## Dataset entries

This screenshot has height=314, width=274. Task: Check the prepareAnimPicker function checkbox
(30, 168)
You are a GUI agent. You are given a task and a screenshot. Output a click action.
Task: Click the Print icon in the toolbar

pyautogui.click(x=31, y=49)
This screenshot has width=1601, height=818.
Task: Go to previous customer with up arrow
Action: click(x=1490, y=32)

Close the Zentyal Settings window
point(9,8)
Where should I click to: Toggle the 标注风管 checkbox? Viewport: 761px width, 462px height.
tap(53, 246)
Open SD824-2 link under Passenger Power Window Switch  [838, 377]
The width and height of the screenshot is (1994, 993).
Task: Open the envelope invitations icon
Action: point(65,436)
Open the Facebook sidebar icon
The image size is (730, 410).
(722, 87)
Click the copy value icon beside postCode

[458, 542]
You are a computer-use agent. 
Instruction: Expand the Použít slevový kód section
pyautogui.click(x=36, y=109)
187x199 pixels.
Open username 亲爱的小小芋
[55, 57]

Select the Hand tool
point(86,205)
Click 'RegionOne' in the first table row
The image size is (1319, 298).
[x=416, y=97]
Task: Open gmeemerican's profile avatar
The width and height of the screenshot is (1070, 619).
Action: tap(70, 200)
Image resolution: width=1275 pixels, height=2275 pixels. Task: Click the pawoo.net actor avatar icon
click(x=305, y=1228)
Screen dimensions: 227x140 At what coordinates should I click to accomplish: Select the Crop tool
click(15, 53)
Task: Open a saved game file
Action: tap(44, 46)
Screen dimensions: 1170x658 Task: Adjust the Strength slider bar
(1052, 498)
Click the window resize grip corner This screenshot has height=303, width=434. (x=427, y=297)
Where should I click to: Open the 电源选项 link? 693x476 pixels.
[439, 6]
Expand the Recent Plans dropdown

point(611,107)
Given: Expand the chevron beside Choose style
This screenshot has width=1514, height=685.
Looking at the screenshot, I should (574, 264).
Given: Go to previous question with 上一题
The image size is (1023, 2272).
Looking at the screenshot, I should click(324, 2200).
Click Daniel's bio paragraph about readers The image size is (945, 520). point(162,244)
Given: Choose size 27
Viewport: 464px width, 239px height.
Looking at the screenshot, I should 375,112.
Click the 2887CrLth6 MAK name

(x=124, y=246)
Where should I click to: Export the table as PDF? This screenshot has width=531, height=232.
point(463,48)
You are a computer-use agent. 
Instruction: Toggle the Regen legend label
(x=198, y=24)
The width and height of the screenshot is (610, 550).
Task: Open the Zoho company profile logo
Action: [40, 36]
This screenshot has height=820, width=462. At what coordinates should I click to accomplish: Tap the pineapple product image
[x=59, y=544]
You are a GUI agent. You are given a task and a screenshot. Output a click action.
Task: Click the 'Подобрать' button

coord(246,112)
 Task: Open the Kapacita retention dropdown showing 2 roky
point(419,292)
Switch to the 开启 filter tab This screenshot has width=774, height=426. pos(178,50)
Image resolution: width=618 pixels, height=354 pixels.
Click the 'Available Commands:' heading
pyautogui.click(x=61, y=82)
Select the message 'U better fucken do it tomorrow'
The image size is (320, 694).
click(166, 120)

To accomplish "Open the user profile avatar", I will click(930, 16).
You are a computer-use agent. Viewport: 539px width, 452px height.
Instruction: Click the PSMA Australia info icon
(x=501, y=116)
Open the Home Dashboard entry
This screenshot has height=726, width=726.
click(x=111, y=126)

## WHAT TO DO
This exercise asks for every line of the records to be repeated exactly.

## TASK ANSWER
This screenshot has height=314, width=274. Task: Check the prepareAnimPicker function checkbox
(30, 168)
You are a GUI agent. You are given a task and a screenshot. Output a click action.
Task: Click the Print icon in the toolbar

pyautogui.click(x=31, y=49)
This screenshot has width=1601, height=818.
Task: Go to previous customer with up arrow
Action: click(x=1490, y=32)

Close the Zentyal Settings window
point(9,8)
Where should I click to: Toggle the 标注风管 checkbox? Viewport: 761px width, 462px height.
tap(53, 246)
Open SD824-2 link under Passenger Power Window Switch  [838, 377]
The width and height of the screenshot is (1994, 993).
Task: Open the envelope invitations icon
Action: point(65,436)
Open the Facebook sidebar icon
The image size is (730, 410).
(722, 87)
Click the copy value icon beside postCode

[458, 542]
You are a computer-use agent. 
Instruction: Expand the Použít slevový kód section
pyautogui.click(x=36, y=109)
187x199 pixels.
Open username 亲爱的小小芋
[55, 57]

Select the Hand tool
point(86,205)
Click 'RegionOne' in the first table row
The image size is (1319, 298).
[x=416, y=97]
Task: Open gmeemerican's profile avatar
The width and height of the screenshot is (1070, 619).
Action: tap(70, 200)
Image resolution: width=1275 pixels, height=2275 pixels. Task: Click the pawoo.net actor avatar icon
click(x=305, y=1228)
Screen dimensions: 227x140 At what coordinates should I click to accomplish: Select the Crop tool
click(15, 53)
Task: Open a saved game file
Action: tap(44, 46)
Screen dimensions: 1170x658 Task: Adjust the Strength slider bar
(1052, 498)
Click the window resize grip corner This screenshot has height=303, width=434. (x=427, y=297)
Where should I click to: Open the 电源选项 link? 693x476 pixels.
[439, 6]
Expand the Recent Plans dropdown

point(611,107)
Given: Expand the chevron beside Choose style
This screenshot has width=1514, height=685.
Looking at the screenshot, I should (574, 264).
Given: Go to previous question with 上一题
The image size is (1023, 2272).
Looking at the screenshot, I should click(324, 2200).
Click Daniel's bio paragraph about readers The image size is (945, 520). point(162,244)
Given: Choose size 27
Viewport: 464px width, 239px height.
Looking at the screenshot, I should 375,112.
Click the 2887CrLth6 MAK name

(x=124, y=246)
Where should I click to: Export the table as PDF? This screenshot has width=531, height=232.
point(463,48)
You are a computer-use agent. 
Instruction: Toggle the Regen legend label
(x=198, y=24)
The width and height of the screenshot is (610, 550).
Task: Open the Zoho company profile logo
Action: [40, 36]
This screenshot has height=820, width=462. At what coordinates should I click to accomplish: Tap the pineapple product image
[x=59, y=544]
You are a GUI agent. You are given a task and a screenshot. Output a click action.
Task: Click the 'Подобрать' button

coord(246,112)
 Task: Open the Kapacita retention dropdown showing 2 roky
point(419,292)
Switch to the 开启 filter tab This screenshot has width=774, height=426. pos(178,50)
Image resolution: width=618 pixels, height=354 pixels.
Click the 'Available Commands:' heading
pyautogui.click(x=61, y=82)
Select the message 'U better fucken do it tomorrow'
The image size is (320, 694).
click(166, 120)

To accomplish "Open the user profile avatar", I will click(930, 16).
You are a computer-use agent. Viewport: 539px width, 452px height.
Instruction: Click the PSMA Australia info icon
(x=501, y=116)
Open the Home Dashboard entry
This screenshot has height=726, width=726.
click(x=111, y=126)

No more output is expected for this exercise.